The Cardinal three-man front was still very disruptive and helped the defense pitch a shutout in the second half. David Perry stuffed Ball on third down in the fourth quarter to force a punt and Josh Mauro deflected two passes in the second half.
It was a steady performance from one of the best linebacking corps in college football, as Shayne Skov, Chase Thomas and Trent Murphy kept Wisconsin's offense from finding any rhythm in the second half.
The unit did not force any turnovers, but played a fundamentally sound game against a Wisconsin game plan that incorporated frequent motions and misdirections.
The signature play was Skov making an open field tackle on a well-designed third down screen pass that could've gone for a long a gain had Skov not made the play.

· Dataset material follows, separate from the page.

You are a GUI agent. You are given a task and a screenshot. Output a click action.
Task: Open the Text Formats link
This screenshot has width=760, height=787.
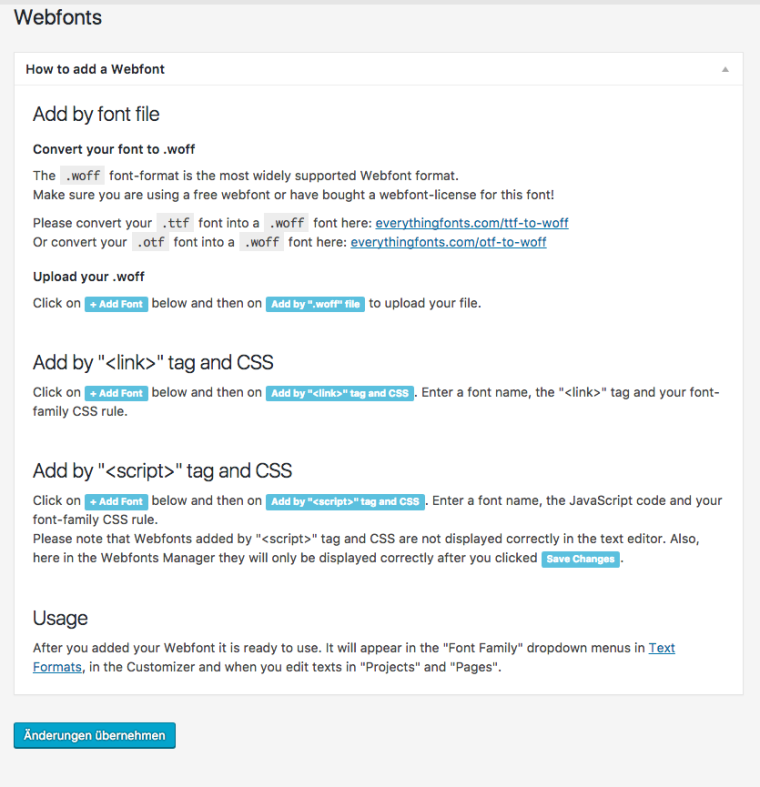(x=661, y=648)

The Stanford secondary has been the weakest link of the defense this season, but it was at its best on the grandest stage, holding Wisconsin to just 83 yards through the air.
Usua Amanam's interception ended the Badgers' last chance to take the lead with two minutes remaining. Jordan Richards broke up a long pass in the third quarter with a hard, but legal hit to force a drop from Chase Hammond.
Jordan Williamson's two field goals were the difference in the game, a bit of irony after Williamson missed two late field goals in last year's Fiesta Bowl loss to Oklahoma State.
The return game was quiet, but kick coverage was sound throughout the game. The Cardinal dodged a major bullet when they roughed the punter but were only given a five-yard running into the kicker penalty, which was not enough for a Wisconsin first down.
It looked early on as if the Cardinal had the perfect game plan to combat the Badgers' similar style of play, but the second quarter tsaw their offense falter and their defense get pushed around.
Wisconsin had a large number of wrinkles offensively for a team that doesn't run many gadget plays, but Stanford defended them well. Derek Mason's defense has now held six of its past eight opponents to less than 20 points.
David Shaw proved once again that he's not just the beneficiary of what Jiim Harbaugh and Andrew Luck had built in Palo Alto. Shaw is now 23-4 as a head coach, and the Cardinal program appears to still be on the rise, as long as an NFL team doesn't come along and pluck Shaw out of the Bay Area.